◆ What you should do:
Each record below needs to be written out exactly as it appears.

===== Materials provided =====

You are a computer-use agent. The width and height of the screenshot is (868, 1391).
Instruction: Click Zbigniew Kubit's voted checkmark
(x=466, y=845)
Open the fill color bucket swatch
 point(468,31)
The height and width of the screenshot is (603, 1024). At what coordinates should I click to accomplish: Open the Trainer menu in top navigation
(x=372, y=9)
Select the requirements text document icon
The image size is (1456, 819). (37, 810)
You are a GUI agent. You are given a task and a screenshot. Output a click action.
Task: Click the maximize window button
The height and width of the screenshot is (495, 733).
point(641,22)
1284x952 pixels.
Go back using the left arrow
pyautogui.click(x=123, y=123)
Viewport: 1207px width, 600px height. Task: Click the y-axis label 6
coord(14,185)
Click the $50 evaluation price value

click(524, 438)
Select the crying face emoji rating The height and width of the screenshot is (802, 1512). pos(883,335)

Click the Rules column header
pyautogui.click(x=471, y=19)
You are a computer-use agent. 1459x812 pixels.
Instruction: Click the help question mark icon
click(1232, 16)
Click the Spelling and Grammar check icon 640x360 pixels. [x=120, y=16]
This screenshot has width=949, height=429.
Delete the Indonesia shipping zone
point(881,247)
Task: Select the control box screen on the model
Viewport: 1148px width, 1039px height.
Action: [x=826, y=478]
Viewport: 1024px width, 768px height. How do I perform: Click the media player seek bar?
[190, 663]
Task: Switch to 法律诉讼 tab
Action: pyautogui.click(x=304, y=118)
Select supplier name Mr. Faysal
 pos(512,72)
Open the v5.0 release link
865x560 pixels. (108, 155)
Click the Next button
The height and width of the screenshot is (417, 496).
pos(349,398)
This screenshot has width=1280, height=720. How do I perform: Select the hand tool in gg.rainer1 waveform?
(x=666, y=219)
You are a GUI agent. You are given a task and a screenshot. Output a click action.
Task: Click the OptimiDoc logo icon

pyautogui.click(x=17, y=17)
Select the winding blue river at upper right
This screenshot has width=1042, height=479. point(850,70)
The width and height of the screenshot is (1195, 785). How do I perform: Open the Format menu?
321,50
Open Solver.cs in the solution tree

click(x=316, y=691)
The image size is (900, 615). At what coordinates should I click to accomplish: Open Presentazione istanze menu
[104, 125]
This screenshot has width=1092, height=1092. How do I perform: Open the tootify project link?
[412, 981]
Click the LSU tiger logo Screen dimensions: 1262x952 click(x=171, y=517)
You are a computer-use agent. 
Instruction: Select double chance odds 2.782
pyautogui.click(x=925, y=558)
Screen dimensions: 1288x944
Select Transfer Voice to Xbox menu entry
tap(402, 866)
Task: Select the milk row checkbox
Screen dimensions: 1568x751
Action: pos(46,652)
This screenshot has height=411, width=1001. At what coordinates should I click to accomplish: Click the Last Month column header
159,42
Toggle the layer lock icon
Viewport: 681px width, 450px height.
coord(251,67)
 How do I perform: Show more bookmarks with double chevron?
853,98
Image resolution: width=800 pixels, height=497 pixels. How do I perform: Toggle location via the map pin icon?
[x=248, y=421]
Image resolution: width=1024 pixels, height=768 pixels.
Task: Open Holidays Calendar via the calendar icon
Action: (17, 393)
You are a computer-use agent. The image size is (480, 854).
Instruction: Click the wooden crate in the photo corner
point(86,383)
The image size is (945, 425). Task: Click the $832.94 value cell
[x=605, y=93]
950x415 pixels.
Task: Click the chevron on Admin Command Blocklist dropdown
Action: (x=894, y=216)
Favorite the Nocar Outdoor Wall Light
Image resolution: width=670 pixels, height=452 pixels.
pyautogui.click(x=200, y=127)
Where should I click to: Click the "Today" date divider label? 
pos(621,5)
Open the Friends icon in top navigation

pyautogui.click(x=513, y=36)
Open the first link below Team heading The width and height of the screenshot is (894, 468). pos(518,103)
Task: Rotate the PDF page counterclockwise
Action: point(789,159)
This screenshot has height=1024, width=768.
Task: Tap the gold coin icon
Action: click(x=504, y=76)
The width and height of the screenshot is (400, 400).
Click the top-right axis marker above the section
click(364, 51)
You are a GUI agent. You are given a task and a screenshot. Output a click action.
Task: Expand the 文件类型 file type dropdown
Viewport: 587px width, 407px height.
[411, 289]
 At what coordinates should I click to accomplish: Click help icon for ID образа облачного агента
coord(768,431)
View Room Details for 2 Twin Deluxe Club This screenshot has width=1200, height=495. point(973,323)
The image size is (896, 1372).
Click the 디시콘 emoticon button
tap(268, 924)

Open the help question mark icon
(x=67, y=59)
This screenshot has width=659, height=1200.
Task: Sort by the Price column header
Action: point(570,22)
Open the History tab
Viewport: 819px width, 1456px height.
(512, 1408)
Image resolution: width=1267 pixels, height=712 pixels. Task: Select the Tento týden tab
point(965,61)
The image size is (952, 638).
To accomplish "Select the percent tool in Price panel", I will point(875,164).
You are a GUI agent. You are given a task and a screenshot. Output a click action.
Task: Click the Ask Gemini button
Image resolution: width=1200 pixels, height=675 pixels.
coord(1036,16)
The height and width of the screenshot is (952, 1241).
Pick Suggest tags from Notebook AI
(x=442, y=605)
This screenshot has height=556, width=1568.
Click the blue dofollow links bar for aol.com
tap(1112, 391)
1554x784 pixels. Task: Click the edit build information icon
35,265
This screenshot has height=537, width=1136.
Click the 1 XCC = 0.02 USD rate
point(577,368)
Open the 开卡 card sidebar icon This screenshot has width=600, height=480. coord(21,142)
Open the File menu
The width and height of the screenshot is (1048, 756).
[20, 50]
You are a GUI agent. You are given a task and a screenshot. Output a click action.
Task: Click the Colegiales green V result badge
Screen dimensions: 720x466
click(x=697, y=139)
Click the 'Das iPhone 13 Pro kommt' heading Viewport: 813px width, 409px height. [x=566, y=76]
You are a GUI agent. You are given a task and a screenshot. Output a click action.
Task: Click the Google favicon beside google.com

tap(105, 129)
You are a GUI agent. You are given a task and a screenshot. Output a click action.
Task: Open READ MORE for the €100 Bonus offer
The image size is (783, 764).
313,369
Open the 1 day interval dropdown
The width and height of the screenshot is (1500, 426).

=====

◆ Your response:
You are a computer-use agent. The width and height of the screenshot is (868, 1391).
Instruction: Click Zbigniew Kubit's voted checkmark
(x=466, y=845)
Open the fill color bucket swatch
 point(468,31)
The height and width of the screenshot is (603, 1024). At what coordinates should I click to accomplish: Open the Trainer menu in top navigation
(x=372, y=9)
Select the requirements text document icon
The image size is (1456, 819). (37, 810)
You are a GUI agent. You are given a task and a screenshot. Output a click action.
Task: Click the maximize window button
The height and width of the screenshot is (495, 733).
point(641,22)
1284x952 pixels.
Go back using the left arrow
pyautogui.click(x=123, y=123)
Viewport: 1207px width, 600px height. Task: Click the y-axis label 6
coord(14,185)
Click the $50 evaluation price value

click(524, 438)
Select the crying face emoji rating The height and width of the screenshot is (802, 1512). pos(883,335)

Click the Rules column header
pyautogui.click(x=471, y=19)
You are a computer-use agent. 1459x812 pixels.
Instruction: Click the help question mark icon
click(1232, 16)
Click the Spelling and Grammar check icon 640x360 pixels. [x=120, y=16]
This screenshot has width=949, height=429.
Delete the Indonesia shipping zone
point(881,247)
Task: Select the control box screen on the model
Viewport: 1148px width, 1039px height.
Action: [x=826, y=478]
Viewport: 1024px width, 768px height. How do I perform: Click the media player seek bar?
[190, 663]
Task: Switch to 法律诉讼 tab
Action: pyautogui.click(x=304, y=118)
Select supplier name Mr. Faysal
 pos(512,72)
Open the v5.0 release link
865x560 pixels. (108, 155)
Click the Next button
The height and width of the screenshot is (417, 496).
pos(349,398)
This screenshot has width=1280, height=720. How do I perform: Select the hand tool in gg.rainer1 waveform?
(x=666, y=219)
You are a GUI agent. You are given a task and a screenshot. Output a click action.
Task: Click the OptimiDoc logo icon

pyautogui.click(x=17, y=17)
Select the winding blue river at upper right
This screenshot has width=1042, height=479. point(850,70)
The width and height of the screenshot is (1195, 785). How do I perform: Open the Format menu?
321,50
Open Solver.cs in the solution tree

click(x=316, y=691)
The image size is (900, 615). At what coordinates should I click to accomplish: Open Presentazione istanze menu
[104, 125]
This screenshot has width=1092, height=1092. How do I perform: Open the tootify project link?
[412, 981]
Click the LSU tiger logo Screen dimensions: 1262x952 click(x=171, y=517)
You are a computer-use agent. 
Instruction: Select double chance odds 2.782
pyautogui.click(x=925, y=558)
Screen dimensions: 1288x944
Select Transfer Voice to Xbox menu entry
tap(402, 866)
Task: Select the milk row checkbox
Screen dimensions: 1568x751
Action: pos(46,652)
This screenshot has height=411, width=1001. At what coordinates should I click to accomplish: Click the Last Month column header
159,42
Toggle the layer lock icon
Viewport: 681px width, 450px height.
coord(251,67)
 How do I perform: Show more bookmarks with double chevron?
853,98
Image resolution: width=800 pixels, height=497 pixels. How do I perform: Toggle location via the map pin icon?
[x=248, y=421]
Image resolution: width=1024 pixels, height=768 pixels.
Task: Open Holidays Calendar via the calendar icon
Action: (17, 393)
You are a computer-use agent. The image size is (480, 854).
Instruction: Click the wooden crate in the photo corner
point(86,383)
The image size is (945, 425). Task: Click the $832.94 value cell
[x=605, y=93]
950x415 pixels.
Task: Click the chevron on Admin Command Blocklist dropdown
Action: (x=894, y=216)
Favorite the Nocar Outdoor Wall Light
Image resolution: width=670 pixels, height=452 pixels.
pyautogui.click(x=200, y=127)
Where should I click to: Click the "Today" date divider label? 
pos(621,5)
Open the Friends icon in top navigation

pyautogui.click(x=513, y=36)
Open the first link below Team heading The width and height of the screenshot is (894, 468). pos(518,103)
Task: Rotate the PDF page counterclockwise
Action: point(789,159)
This screenshot has height=1024, width=768.
Task: Tap the gold coin icon
Action: click(x=504, y=76)
The width and height of the screenshot is (400, 400).
Click the top-right axis marker above the section
click(364, 51)
You are a GUI agent. You are given a task and a screenshot. Output a click action.
Task: Expand the 文件类型 file type dropdown
Viewport: 587px width, 407px height.
[411, 289]
 At what coordinates should I click to accomplish: Click help icon for ID образа облачного агента
coord(768,431)
View Room Details for 2 Twin Deluxe Club This screenshot has width=1200, height=495. point(973,323)
The image size is (896, 1372).
Click the 디시콘 emoticon button
tap(268, 924)

Open the help question mark icon
(x=67, y=59)
This screenshot has width=659, height=1200.
Task: Sort by the Price column header
Action: point(570,22)
Open the History tab
Viewport: 819px width, 1456px height.
(512, 1408)
Image resolution: width=1267 pixels, height=712 pixels. Task: Select the Tento týden tab
point(965,61)
The image size is (952, 638).
To accomplish "Select the percent tool in Price panel", I will point(875,164).
You are a GUI agent. You are given a task and a screenshot. Output a click action.
Task: Click the Ask Gemini button
Image resolution: width=1200 pixels, height=675 pixels.
coord(1036,16)
The height and width of the screenshot is (952, 1241).
Pick Suggest tags from Notebook AI
(x=442, y=605)
This screenshot has height=556, width=1568.
Click the blue dofollow links bar for aol.com
tap(1112, 391)
1554x784 pixels. Task: Click the edit build information icon
35,265
This screenshot has height=537, width=1136.
Click the 1 XCC = 0.02 USD rate
point(577,368)
Open the 开卡 card sidebar icon This screenshot has width=600, height=480. coord(21,142)
Open the File menu
The width and height of the screenshot is (1048, 756).
[20, 50]
You are a GUI agent. You are given a task and a screenshot. Output a click action.
Task: Click the Colegiales green V result badge
Screen dimensions: 720x466
click(x=697, y=139)
Click the 'Das iPhone 13 Pro kommt' heading Viewport: 813px width, 409px height. [x=566, y=76]
You are a GUI agent. You are given a task and a screenshot. Output a click action.
Task: Click the Google favicon beside google.com

tap(105, 129)
You are a GUI agent. You are given a task and a screenshot. Output a click action.
Task: Open READ MORE for the €100 Bonus offer
The image size is (783, 764).
313,369
Open the 1 day interval dropdown
The width and height of the screenshot is (1500, 426).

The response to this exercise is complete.